Connaissez-vous l’arnaque au faux courtier immobilier ? Si tel n’est pas le cas, vous devriez prêter attention à ce qui va suivre, car cette escroquerie est en forte hausse d’après l’UFC-Que Choisir. Elle n’a pourtant rien de nouveau, mais son regain de popularité s’appuie sur le fait que l’obtention des prêts immobiliers est de plus en plus complexe. Voici tout ce que vous devez savoir à ce sujet et les meilleurs moyens d’y remédier.
De quoi s’agit-il ?
Concrètement, les acteurs malveillants déploient de faux sites web qui promettent aux internautes des prêts immobiliers. Tous ceux qui aspirent à la propriété sont alors sommés de fournir de très nombreuses données personnelles avant d’être rappelé par un coursier.
C’est justement ce qui est arrivé à une adhérente de l’association de protection des consommateurs qui témoigne. Un malfaiteur l’a contacté en usurpant l’identité d’un courtier qui avait pignon sur rue.

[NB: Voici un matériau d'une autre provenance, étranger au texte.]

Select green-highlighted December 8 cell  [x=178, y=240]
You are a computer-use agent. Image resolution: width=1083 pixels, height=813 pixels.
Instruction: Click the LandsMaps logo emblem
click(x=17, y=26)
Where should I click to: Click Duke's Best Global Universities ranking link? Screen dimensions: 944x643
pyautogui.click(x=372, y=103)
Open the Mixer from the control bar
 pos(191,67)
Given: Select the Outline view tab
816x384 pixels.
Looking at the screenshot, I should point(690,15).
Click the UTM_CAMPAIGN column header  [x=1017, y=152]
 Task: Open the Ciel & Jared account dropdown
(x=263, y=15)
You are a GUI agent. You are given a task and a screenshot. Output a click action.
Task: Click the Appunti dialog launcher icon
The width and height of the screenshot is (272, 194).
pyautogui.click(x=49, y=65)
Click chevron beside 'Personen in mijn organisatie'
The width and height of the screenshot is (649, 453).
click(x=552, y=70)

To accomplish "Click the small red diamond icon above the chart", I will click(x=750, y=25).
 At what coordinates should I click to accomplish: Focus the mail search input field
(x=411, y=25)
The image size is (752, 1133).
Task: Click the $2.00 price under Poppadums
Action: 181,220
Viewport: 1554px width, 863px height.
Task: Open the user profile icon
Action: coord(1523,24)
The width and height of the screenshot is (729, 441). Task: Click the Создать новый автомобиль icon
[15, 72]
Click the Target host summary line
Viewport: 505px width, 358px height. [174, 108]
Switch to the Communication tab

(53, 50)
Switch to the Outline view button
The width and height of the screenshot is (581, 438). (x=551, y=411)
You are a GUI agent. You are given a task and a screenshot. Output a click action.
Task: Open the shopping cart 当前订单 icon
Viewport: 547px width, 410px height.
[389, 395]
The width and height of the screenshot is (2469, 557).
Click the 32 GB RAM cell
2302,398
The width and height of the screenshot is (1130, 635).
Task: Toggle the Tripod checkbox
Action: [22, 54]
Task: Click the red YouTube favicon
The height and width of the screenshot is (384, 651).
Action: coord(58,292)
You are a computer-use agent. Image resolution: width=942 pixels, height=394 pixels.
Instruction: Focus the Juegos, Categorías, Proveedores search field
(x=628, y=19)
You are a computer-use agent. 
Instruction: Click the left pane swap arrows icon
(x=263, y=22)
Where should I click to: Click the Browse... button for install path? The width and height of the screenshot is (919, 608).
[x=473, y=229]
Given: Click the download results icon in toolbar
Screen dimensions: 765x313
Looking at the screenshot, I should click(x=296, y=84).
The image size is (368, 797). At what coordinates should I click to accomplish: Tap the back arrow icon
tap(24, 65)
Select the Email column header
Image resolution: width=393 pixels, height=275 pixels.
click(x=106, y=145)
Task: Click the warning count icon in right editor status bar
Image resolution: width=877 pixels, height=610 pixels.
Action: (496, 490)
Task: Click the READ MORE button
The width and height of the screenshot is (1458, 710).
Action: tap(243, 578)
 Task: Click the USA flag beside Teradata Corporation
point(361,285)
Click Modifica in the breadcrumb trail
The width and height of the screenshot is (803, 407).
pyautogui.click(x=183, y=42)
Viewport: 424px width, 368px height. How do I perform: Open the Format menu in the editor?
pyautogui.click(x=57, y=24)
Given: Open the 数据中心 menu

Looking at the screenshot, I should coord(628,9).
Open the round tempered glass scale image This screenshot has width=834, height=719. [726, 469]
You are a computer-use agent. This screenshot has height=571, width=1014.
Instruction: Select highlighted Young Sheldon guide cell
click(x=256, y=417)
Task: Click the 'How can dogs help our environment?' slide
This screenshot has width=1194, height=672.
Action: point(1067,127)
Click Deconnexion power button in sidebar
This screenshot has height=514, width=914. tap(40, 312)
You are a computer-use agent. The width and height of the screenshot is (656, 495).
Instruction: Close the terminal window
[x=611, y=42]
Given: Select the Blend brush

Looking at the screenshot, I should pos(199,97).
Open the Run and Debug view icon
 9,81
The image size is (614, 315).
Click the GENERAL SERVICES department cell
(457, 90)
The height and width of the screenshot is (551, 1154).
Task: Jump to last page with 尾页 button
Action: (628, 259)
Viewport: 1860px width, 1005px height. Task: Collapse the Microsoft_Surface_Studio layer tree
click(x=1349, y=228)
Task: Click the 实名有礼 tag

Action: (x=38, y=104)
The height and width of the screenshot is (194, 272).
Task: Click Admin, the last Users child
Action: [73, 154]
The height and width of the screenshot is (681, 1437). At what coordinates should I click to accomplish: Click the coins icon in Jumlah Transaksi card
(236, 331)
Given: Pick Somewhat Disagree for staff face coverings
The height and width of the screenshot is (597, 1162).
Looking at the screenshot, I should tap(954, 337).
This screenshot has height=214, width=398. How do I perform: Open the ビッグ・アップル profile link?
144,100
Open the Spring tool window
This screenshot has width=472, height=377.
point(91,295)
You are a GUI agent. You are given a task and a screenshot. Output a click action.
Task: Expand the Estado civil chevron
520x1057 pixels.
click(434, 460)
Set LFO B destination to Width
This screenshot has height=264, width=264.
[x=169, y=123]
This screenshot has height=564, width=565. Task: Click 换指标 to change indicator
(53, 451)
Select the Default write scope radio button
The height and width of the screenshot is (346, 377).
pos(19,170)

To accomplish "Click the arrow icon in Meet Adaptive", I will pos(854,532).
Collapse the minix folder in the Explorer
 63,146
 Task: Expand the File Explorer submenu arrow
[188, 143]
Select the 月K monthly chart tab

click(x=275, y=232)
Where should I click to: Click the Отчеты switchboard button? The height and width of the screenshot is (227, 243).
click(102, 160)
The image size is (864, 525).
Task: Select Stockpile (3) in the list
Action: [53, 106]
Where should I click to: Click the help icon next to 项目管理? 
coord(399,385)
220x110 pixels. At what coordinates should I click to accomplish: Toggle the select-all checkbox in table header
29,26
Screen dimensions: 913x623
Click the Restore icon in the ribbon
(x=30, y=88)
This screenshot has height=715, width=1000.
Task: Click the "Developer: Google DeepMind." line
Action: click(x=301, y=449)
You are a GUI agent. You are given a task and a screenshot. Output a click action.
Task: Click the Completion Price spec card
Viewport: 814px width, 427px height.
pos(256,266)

Cité par Que Choisir, le vrai professionnel commente : « Ces escrocs ont un aplomb diabolique. Ils sont très forts et affichent un niveau d’expertise égal au nôtre. Ils couvrent toute la France et ciblent une population non initiée aux pratiques du courtage. La volumétrie de cette arnaque est colossale ».
De fait, l’ensemble de son organisme a subi cette usurpation. Par la suite, l’escroc entretient une véritable relation de confiance avec la cible qui n’y voit que du feu. Il finit par informer le client que son dossier a été approuvé.
C’est alors que le piège se referme. En effet, le faux courtier va demander le versement d’un apport. La victime citée par l’UFC a ainsi déposé la somme de 73 400 euros ! Sa banque (Boursorama) l’a alors alerté de cette fraude.
Comment éviter le pire ?
Elle a demandé à la banque de la rembourser sans obtenir gain de cause. L’établissement indique en effet que les transactions ont été « authentifiées, enregistrées et comptabilisées » par le client. De fait, la loi ne l’oblige pas à rembourser la victime même en cas de manipulation.
On l’aura compris, la vigilance est plus que jamais de mise face à ces risques concrets. Comme le rappelle à juste titre 01Net, il est donc conseillé de vérifier que votre interlocuteur est bien celui qu’il prétend être en constatant s’il est ou non inscrit à l’Orias, qui est le registre officiel des courtiers, ou au registre u commerce et des sociétés. De même, sachez qu’aucun courtier n’est gratuit et que leurs tarifs se situent généralement entre 1500 et 10 000 euros.